▸ Brano:
-------------------------
Paolo Spriano

Una nuova strategia per il partito e la classe operaia


Gramsci, uomo di punta dell'antifascismo, a partire dalla crisi Matteotti (giugno 1924) e Gramsci capo del Pcd'I, suo « segretario generale » (viene eletto tale dal Comitato centrale nell'agosto, anche se - per ragioni cospirative - la nomina sua, come quella dei membri del nuovo Esecutivo, non vengono rese pubbliche) non si confondono bensì si fondono. Il suo destino di combattente (nelle grandi sconfitte del movimento del primo dopoguerra) è anche il suo titolo di costruttore. La continuità è trasparente in tutto il decennio di milizia effettiva dal 1916 all'arresto del novembre del 1926.
Il partito è ancora, nel 1924-25, largamente bordighiano nei quadri intermedi e nella base (assai ridotta nel 1923; più ampia, circa ventimila iscritti, nel 1924) e Gramsci lo conquista, nel Comitato centrale e nelle organizzazioni periferiche, non soltanto perché (ma anche ciò ha la sua importanza) lo pone di fronte alla scelta tra la linea dell'Internazionale comunista e quella di Bordiga, ma in primo luogo facendo sua quella « linea » (al quinto Congresso del Pcd'I si precisa la parola d'ordine generale di « un governo operaio e contadino »), riempiendola di concretezza politica.
In un certo senso, è vero che solo ora il partito comincia a « fare politica », a colmare il distacco tra l'ideologia e la realtà, tra l'organizzazione e l'azione. Gramsci è convinto che il partito, sino ad allora, « era rimasto come un qualcosa di campato in aria, che si sviluppa in sé e per sé », nell'illusione « che le masse lo raggiungeranno quando la situazione sia propizia e la cresta dell'onda rivoluzionaria giunga sino alla sua altezza oppure quando il centro del Partito ritenga di dover iniziare un'offensiva e si abbassi alla massa per stimolarla e portarla all'azione ».
-------------------------
▸ Materiale fornito:

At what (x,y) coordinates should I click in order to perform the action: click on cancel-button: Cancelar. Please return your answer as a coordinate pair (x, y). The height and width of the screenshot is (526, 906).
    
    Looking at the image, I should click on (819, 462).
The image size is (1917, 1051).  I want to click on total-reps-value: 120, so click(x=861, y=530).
-------------------------
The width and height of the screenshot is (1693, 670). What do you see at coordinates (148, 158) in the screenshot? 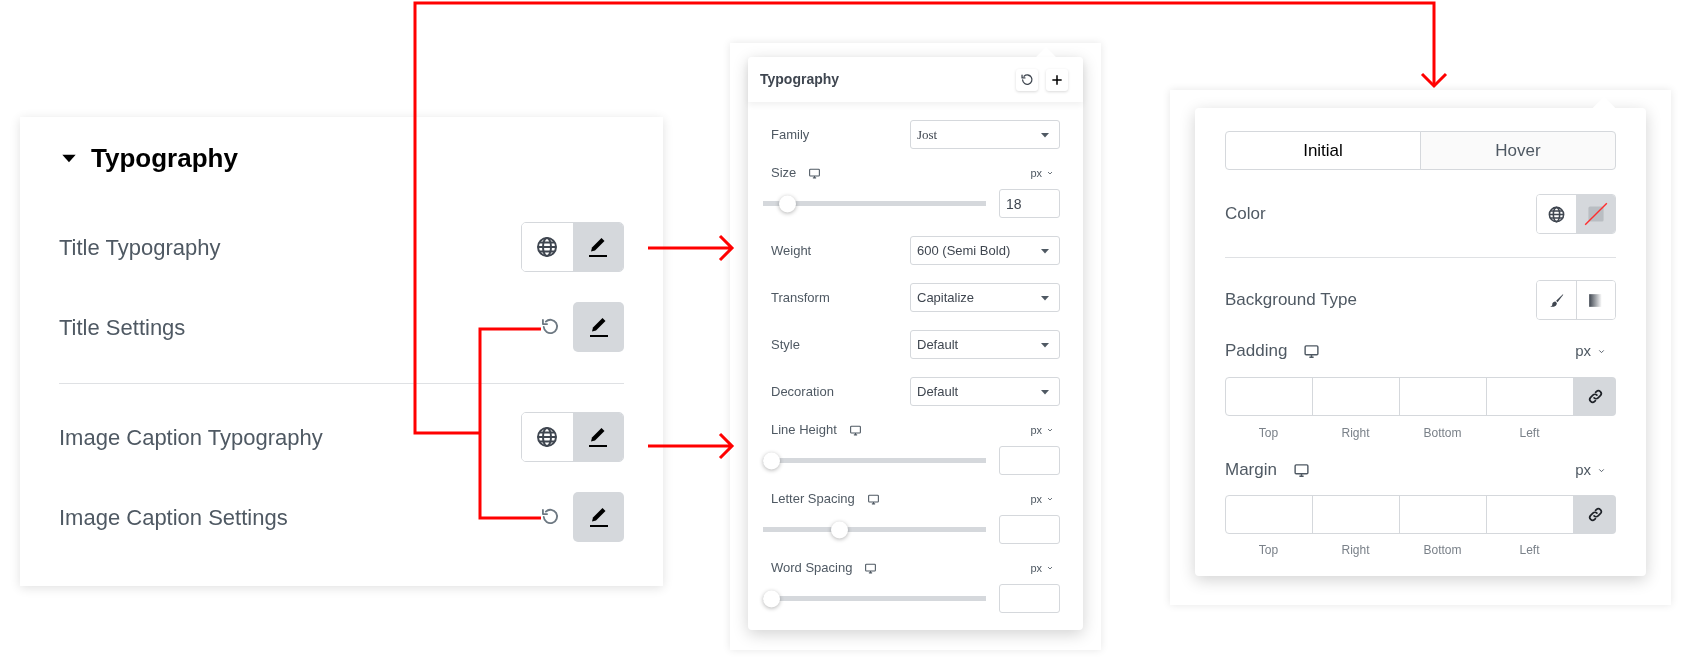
-------------------------
▸ Compiti:
1. Riscrivi in forma più breve il paragrafo del brano che comincia con "Il partito è ancora, nel 1924-25", conservandone i fatti principali.
2. Ripeti parola per parola il passo del brano che parte da "Gramsci, uomo di" e prosegue fino a "novembre del 1926.".

▸ Risposte in ordine:
1. Nel 1924-25 il partito è ancora in gran parte bordighiano nei quadri intermedi e nella base. La base si era molto ridotta nel 1923 e nel 1924 conta circa ventimila iscritti. Gramsci conquista il partito, nel Comitato centrale e nelle organizzazioni periferiche. In parte lo fa ponendolo davanti alla scelta tra la linea dell'Internazionale comunista e quella di Bordiga. Soprattutto, però, fa propria quella linea e la riempie di concretezza politica. Al quinto Congresso del Pcd'I si precisa la parola d'ordine generale di « un governo operaio e contadino ».

2.
Gramsci, uomo di punta dell'antifascismo, a partire dalla crisi Matteotti (giugno 1924) e Gramsci capo del Pcd'I, suo « segretario generale » (viene eletto tale dal Comitato centrale nell'agosto, anche se - per ragioni cospirative - la nomina sua, come quella dei membri del nuovo Esecutivo, non vengono rese pubbliche) non si confondono bensì si fondono. Il suo destino di combattente (nelle grandi sconfitte del movimento del primo dopoguerra) è anche il suo titolo di costruttore. La continuità è trasparente in tutto il decennio di milizia effettiva dal 1916 all'arresto del novembre del 1926.